ちなみに未分化な細胞というのは何にでもなれる細胞のことでそこから分化、つまり各々の仕事ができる細胞になっていくのだ。ときには骨の細胞であり、ときには筋肉の細胞であり、ときには各種内臓の細胞になるということだ。
iPS細胞のすごいところは1度分化した細胞を4つの遺伝子を入れることによって、未分化な細胞に戻すことに成功したのだ。その結果、倫理的な問題もクリアしたし、免疫反応の問題もクリアした。

iPS細胞には難しいポイントがある。それは未分化な状態を保つことだ。このためには24時間おきにある液体をかけないといけない。これを怠るとどうなるかというと、分化始まる。そして最初に分化するのが神経細胞と心筋の細胞なのだ。

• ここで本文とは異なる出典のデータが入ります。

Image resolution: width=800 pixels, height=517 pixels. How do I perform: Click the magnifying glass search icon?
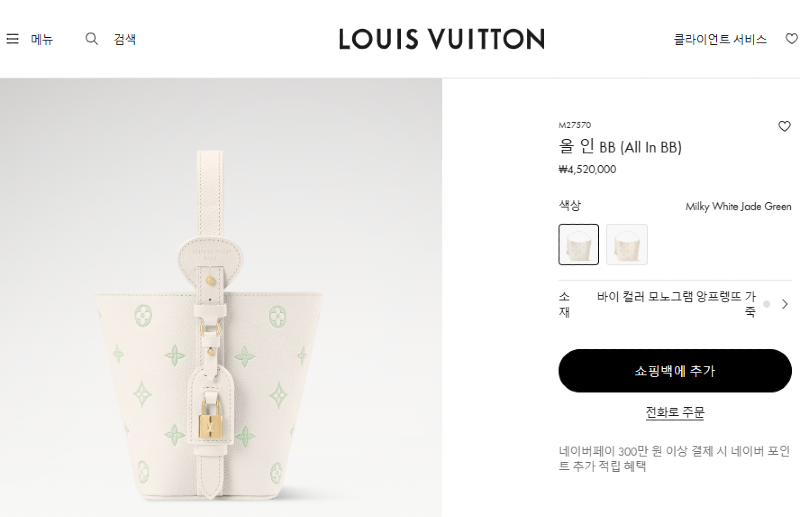click(x=91, y=39)
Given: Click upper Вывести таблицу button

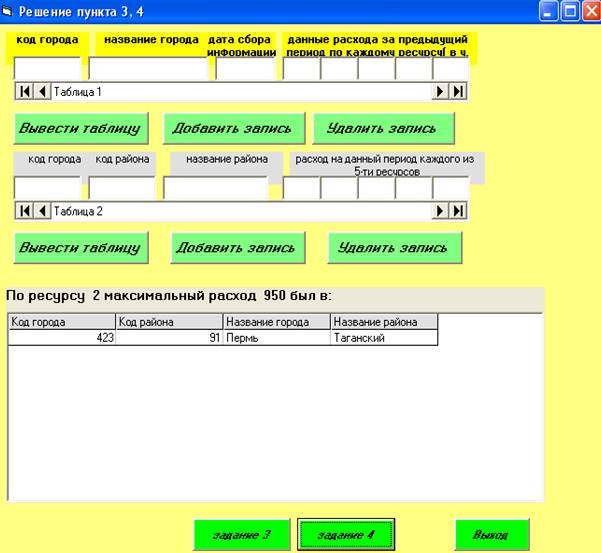Looking at the screenshot, I should click(81, 129).
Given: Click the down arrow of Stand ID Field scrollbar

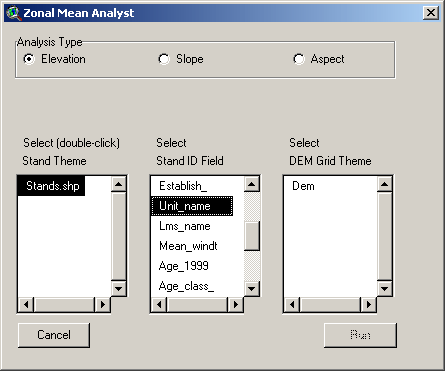Looking at the screenshot, I should pos(252,288).
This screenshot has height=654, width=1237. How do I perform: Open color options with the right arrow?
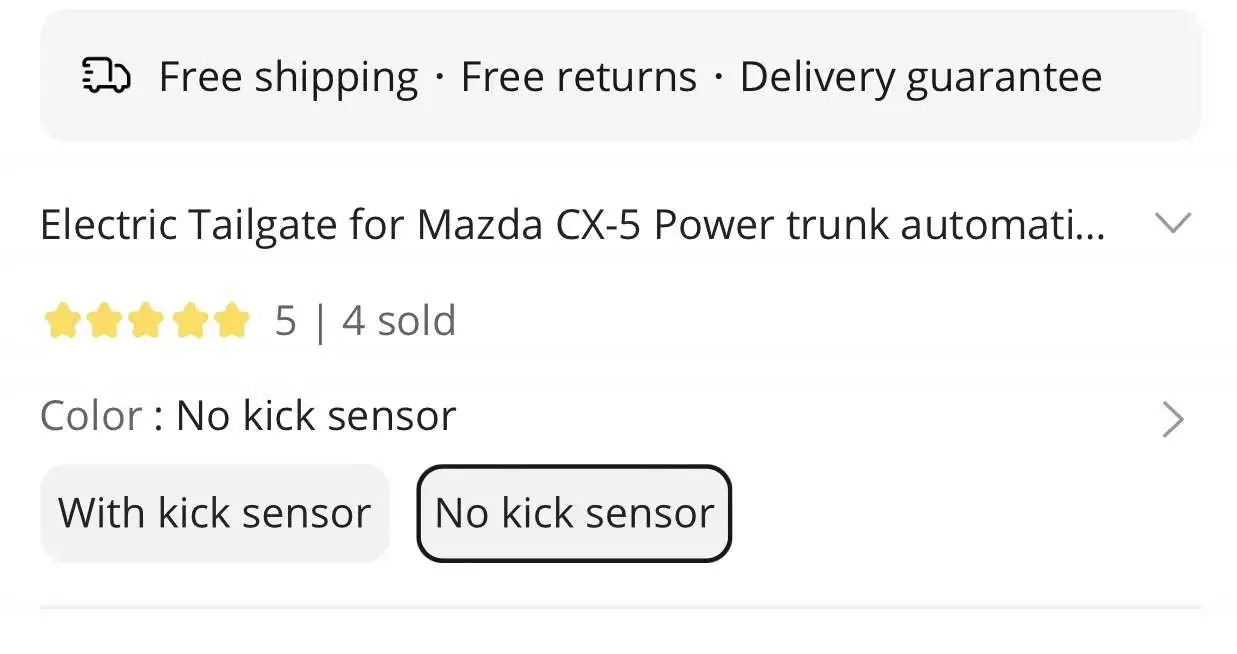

薄いシャーレの上でiPS細胞を培養していたら薄い膜状のものがうっすら脈打ち出す。比較的最初に治験が多いのが心臓にまつわるものか神経細胞にまつわるものが多いのはそのためだ。しかも心臓はなぜかがんにならない。この手の研究で困るのが、人体に入れたときに制御できないことだ。細胞分裂を制御できていない状態をがんというのだ。このあたりの心配が比較的少ないと言える。もちろん全く心配がないとは言えない。

それを分厚い組織ぐらいで動いているのを見せるのか、心臓の形まで持っていくのかはわからない。心臓の形まで持っていくことはおそらくないと思うが、立体の組織っぽいものにはするのではないだろうか。

僕が研究していた頃は3D培養が難しく、めちゃくちゃ大変だった。ちなみに僕は3D培養をしていたから苦労はよくわかる。しかし、3Dプリンタができて、それが生物学系の研究に持ってこられたことによって劇的に流れが変わったのだ。

豚の心臓を移植されたひとはなくなったが、もしかしたらiPS細胞で心臓の病気を克服できる日はそんなに遠くないのかもしれない。